Beneficios y usos respaldados por evidencia
Los suplementos de L-arginina se emplean en contextos deportivos y clínicos. La investigación muestra resultados variables según la condición tratada, por lo que se recomienda consultar fuentes científicas antes de su uso.
Mejora del rendimiento deportivo
- Aumenta los niveles de óxido nítrico y mejora el flujo sanguíneo muscular.
- Un ensayo de 2017 con futbolistas demostró mejoras tras 2 g diarios durante 45 días.
- Otros estudios no han confirmado beneficios consistentes; la L-citrulina podría ofrecer mejores resultados.
Control de la presión arterial
La L-arginina favorece la relajación vascular mediante la producción de óxido nítrico. Una revisión de 2016 concluyó que dosis orales o intravenosas reducen la presión sistólica hasta 5,4 mmHg y la diastólica hasta 3,1 mmHg en adultos con hipertensión.
Manejo en situaciones críticas
En infecciones graves, quemaduras o cirugía, las necesidades de arginina aumentan. Su administración oral o intravenosa se utiliza en unidades de cuidados intensivos para mejorar la función inmunitaria y el flujo sanguíneo.
Regulación del azúcar en sangre
Mejora la sensibilidad a la insulina y el metabolismo de la glucosa. Un estudio con 144 personas mostró que 6,4 g diarios durante 18 meses redujeron el riesgo de diabetes tipo 2 a lo largo de 90 meses.
Otros usos investigados
- Disfunción eréctil: dosis de 1,5 a 5 g diarios mejoran los síntomas según una revisión de 2019.
- Flujo sanguíneo: resultados mixtos en diferentes poblaciones.
- Preeclampsia: suplementación durante el embarazo puede ayudar a prevenir y tratar esta complicación.

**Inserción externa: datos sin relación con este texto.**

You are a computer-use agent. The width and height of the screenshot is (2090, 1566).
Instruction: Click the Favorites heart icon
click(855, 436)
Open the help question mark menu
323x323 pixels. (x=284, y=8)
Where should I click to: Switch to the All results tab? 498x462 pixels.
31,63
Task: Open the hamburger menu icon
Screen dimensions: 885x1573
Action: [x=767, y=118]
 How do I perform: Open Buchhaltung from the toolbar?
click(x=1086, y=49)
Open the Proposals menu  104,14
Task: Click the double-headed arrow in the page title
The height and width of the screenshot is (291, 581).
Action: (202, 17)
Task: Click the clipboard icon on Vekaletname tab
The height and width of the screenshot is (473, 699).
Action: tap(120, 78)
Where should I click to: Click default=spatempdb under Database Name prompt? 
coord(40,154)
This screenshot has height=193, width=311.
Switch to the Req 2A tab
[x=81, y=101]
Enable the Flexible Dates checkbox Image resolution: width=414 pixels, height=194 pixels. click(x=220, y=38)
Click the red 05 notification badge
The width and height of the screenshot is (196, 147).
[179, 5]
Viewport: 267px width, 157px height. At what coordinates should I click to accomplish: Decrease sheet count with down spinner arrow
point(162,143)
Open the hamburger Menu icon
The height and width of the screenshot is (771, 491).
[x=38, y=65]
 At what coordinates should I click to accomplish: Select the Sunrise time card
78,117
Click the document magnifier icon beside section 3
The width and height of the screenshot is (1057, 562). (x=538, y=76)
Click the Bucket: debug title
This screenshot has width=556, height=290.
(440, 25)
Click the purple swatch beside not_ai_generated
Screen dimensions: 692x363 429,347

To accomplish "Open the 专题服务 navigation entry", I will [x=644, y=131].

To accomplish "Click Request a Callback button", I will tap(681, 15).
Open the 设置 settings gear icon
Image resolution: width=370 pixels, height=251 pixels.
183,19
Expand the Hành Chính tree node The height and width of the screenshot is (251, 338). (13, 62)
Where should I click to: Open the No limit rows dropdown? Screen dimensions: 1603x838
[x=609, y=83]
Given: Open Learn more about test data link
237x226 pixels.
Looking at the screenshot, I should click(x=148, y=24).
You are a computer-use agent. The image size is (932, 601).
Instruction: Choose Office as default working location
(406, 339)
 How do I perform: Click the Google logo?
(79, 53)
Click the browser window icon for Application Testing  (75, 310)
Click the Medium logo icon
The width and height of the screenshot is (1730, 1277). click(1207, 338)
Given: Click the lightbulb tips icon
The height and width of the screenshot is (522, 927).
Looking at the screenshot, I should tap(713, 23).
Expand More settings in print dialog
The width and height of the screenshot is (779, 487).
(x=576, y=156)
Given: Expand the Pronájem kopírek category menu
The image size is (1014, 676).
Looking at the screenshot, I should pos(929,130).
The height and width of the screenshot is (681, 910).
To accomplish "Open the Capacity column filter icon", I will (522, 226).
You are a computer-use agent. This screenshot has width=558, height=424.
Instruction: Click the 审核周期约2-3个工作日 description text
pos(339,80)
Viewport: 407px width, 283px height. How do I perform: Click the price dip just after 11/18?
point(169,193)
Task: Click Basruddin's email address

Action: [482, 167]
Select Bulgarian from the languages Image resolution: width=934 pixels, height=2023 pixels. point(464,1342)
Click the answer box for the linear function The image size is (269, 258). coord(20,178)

Efectos secundarios y precauciones
La L-arginina presenta un buen perfil de seguridad en dosis de hasta 30 g diarios durante periodos cortos. Los efectos adversos más frecuentes incluyen hinchazón, náuseas y diarrea cuando se superan los 9 g al día. Personas con asma, cirrosis, insuficiencia renal o hipotensión deben evitarla.
Dosis recomendada y forma de administración
- Presión arterial: 6-30 g diarios durante 2-24 semanas.
- Disfunción eréctil: 1,5-5 g diarios.
- Preeclampsia: 3-4 g diarios bajo supervisión médica.
Se aconseja tomar la L-arginina entre comidas para optimizar su absorción y no superar los 9 g diarios sin control profesional.
Interacciones medicamentosas
Puede interactuar con fármacos antihipertensivos, inhibidores de la fosfodiesterasa-5, anticoagulantes, antidiabéticos y nitratos. También se recomienda precaución con suplementos como coenzima Q10, ginseng o ginkgo biloba.
Embarazo, lactancia y poblaciones especiales
Durante el embarazo se utiliza bajo prescripción médica para preeclampsia o restricción del crecimiento intrauterino. No se aconseja la automedicación. En niños solo debe administrarse en entornos clínicos controlados, ya que dosis elevadas pueden resultar peligrosas.
Alternativas: L-citrulina
La L-citrulina se convierte en L-arginina en el riñón y eleva los niveles plasmáticos de arginina de forma más eficaz que la suplementación directa con L-arginina, según varios ensayos clínicos. Constituye una opción interesante para mejorar el rendimiento deportivo y la salud vascular.
Para información actualizada, consulte revisiones en PubMed o guías de la Organización Mundial de la Salud.